Further study details as provided by Ferring Pharmaceuticals:

Primary Outcome Measures:

To demonstrate the efficacy of Degarelix [ Time Frame: 1 Year ]

Secondary Outcome Measures:

To demonstrate the pharmacokinetics and safety of Degarelix [ Time Frame: 1year ]

Enrollment:	447
Study Start Date:	January 2005
Study Completion Date:	November 2006
Primary Completion Date:	November 2006 (Final data collection date for primary outcome measure)

Arms	Assigned Interventions
1: Active Comparator 240 mg (40 mg/mL) initiation dose, maintenance dose 240 mg (40 mg/mL) at months 1,3, 6 and 9	Drug: Degarelix Drug: Degarelix subcutaneous A: 240 mg (40 mg/mL) initiation dose, maintenance dose 240 mg (40 mg/mL) at months 1,3, 6 and 9 B: 240 mg (40 mg/mL) initiation dose, maintenance dose 240 mg (60 mg/mL) at months 1,3, 6 and 9 C: 240 mg (40 mg/mL) initiation dose, maintenance dose 240 mg (60 mg/mL) at months 1,4, 7 and 10
2: Active Comparator 240 mg (40 mg/mL) initiation dose, maintenance dose 240 mg (60 mg/mL) at months 1,3, 6 and 9	Drug: Degarelix Drug: Degarelix subcutaneous A: 240 mg (40 mg/mL) initiation dose, maintenance dose 240 mg (40 mg/mL) at months 1,3, 6 and 9 B: 240 mg (40 mg/mL) initiation dose, maintenance dose 240 mg (60 mg/mL) at months 1,3, 6 and 9 C: 240 mg (40 mg/mL) initiation dose, maintenance dose 240 mg (60 mg/mL) at months 1,4, 7 and 10
3: Active Comparator 240 mg (40 mg/mL) initiation dose, maintenance dose 240 mg (60 mg/mL) at months 1,4, 7 and 10	Drug: Degarelix Drug: Degarelix subcutaneous A: 240 mg (40 mg/mL) initiation dose, maintenance dose 240 mg (40 mg/mL) at months 1,3, 6 and 9 B: 240 mg (40 mg/mL) initiation dose, maintenance dose 240 mg (60 mg/mL) at months 1,3, 6 and 9 C: 240 mg (40 mg/mL) initiation dose, maintenance dose 240 mg (60 mg/mL) at months 1,4, 7 and 10

Eligibility

Ages Eligible for Study:	18 Years and older
Genders Eligible for Study:	Male
Accepts Healthy Volunteers:	No

Criteria

Inclusion Criteria:

Each patient must meet the following inclusion criteria before entry into the study.

Has given written consent before any study-related activity is performed.

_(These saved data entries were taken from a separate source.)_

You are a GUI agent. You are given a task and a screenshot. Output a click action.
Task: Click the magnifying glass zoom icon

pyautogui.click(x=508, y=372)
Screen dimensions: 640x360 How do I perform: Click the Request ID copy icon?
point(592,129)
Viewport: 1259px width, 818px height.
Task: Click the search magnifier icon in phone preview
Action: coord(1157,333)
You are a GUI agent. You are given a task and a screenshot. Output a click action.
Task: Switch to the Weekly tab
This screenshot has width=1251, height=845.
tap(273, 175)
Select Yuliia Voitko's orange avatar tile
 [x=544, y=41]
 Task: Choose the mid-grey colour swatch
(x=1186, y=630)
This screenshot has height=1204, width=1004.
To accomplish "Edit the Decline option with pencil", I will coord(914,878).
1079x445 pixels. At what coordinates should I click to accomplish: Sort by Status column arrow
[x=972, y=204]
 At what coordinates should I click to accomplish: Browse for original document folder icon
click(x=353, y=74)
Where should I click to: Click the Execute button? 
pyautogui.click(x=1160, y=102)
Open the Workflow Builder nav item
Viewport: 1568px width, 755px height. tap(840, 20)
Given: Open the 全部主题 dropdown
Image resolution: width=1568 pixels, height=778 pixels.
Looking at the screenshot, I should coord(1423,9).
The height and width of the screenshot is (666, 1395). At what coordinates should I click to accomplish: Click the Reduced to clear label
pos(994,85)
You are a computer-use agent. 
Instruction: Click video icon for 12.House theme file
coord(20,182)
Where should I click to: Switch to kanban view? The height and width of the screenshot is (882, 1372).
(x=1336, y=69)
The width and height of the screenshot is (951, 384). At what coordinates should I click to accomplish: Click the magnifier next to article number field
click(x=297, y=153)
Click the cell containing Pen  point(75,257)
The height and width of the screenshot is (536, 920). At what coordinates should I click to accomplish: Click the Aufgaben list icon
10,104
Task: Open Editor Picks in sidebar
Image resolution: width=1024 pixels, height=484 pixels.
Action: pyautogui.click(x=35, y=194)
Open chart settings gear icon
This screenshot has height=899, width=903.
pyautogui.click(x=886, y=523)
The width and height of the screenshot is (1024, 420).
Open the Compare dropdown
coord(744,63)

A study-related activity is defined as any procedure that would not have been performed during the normal management of the patient.
Has a histologically confirmed (Gleason graded) adenocarcinoma of the prostate (all stages) in whom endocrine treatment, except for neoadjuvant hormonal therapy, is indicated. This includes patients with rising PSA after having undergone prostatectomy or radiotherapy with curative intention.
Is a male patient aged 18 years or over.
Has a baseline serum testosterone level above the lower limit of normal range, globally defined as >2.2 ng/mL.
Has an ECOG (Eastern Cooperative Oncology Group) score of 2.
Has a PSA value of 2 ng/mL.
Has a life expectancy of at least 13 months.

Exclusion Criteria:

Any patient meeting one or more of the following exclusion criteria will not be entered into the study.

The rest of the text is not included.